他微微側首,目光再次落回昏迷的張飛身上。
那具魁梧的軀體即使在昏睡中,也依舊散發著一種令人心悸的、源自洪荒的暴戾力量。
周瑜的嘴角,幾不可察地向上牽動了一下,那並非笑容,而是一種冰冷的、洞悉一切的鋒芒。
“信與不信,皆在掌控。”
周瑜的聲音不高,如同自言自語,卻又清晰地傳入淩統耳中。
“劉備已死,荊州已然落入曹操手中,劉備及其手下文武也盡數死於曹魏將領手中,光憑他張飛如何能挽狂瀾於既倒。魏賊虎視眈眈,獨我東吳雄踞江東……”

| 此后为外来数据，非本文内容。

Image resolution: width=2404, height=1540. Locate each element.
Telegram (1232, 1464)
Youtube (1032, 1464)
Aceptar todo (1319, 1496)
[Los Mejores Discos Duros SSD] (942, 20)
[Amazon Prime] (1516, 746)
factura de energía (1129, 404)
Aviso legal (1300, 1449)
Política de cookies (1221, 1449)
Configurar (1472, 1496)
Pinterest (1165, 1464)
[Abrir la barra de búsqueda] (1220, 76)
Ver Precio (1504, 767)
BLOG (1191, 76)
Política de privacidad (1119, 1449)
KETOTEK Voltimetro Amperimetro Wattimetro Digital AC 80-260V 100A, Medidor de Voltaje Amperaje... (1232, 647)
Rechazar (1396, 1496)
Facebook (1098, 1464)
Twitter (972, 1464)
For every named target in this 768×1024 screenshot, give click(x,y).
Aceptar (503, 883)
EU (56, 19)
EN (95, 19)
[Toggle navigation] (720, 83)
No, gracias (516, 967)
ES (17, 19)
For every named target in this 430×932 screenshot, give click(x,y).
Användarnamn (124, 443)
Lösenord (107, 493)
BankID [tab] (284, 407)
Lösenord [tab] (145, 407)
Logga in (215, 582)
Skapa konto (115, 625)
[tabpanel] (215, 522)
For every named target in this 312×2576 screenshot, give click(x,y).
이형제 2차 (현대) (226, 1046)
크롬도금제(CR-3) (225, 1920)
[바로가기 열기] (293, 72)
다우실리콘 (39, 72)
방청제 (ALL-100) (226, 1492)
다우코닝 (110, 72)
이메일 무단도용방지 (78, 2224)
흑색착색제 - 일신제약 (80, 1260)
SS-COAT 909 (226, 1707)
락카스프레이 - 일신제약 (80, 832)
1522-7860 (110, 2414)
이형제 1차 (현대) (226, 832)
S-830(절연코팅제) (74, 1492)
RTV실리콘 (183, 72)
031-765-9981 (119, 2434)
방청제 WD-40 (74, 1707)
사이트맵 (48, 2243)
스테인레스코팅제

他轉過身,燭光在他清俊的臉上跳躍,投下深邃的陰影,那雙鳳目深處,寒星閃爍,仿佛倒映著整個天下棋盤。
“此乃天賜江東之機。”
他的指尖輕輕敲擊著身旁堅硬的紫檀木案幾,發出篤、篤、篤的輕響,每一下都如同敲在棋局的關鍵節點上。
“一頭失去家園、隻為複仇而活的猛虎……其爪牙之利,足以令曹軍寢食難安。”
說完周瑜重新麵向窗外無垠的黑暗與江水,夜風灌滿他的袍袖。
案幾上的燭火猛地劇烈搖曳了一下,光影在他臉上明滅不定。
那篤篤的指尖敲擊聲,在寂靜的艙室裏,顯得格外清晰,如同戰鼓的前奏,又似命運之輪開始轉動的信號。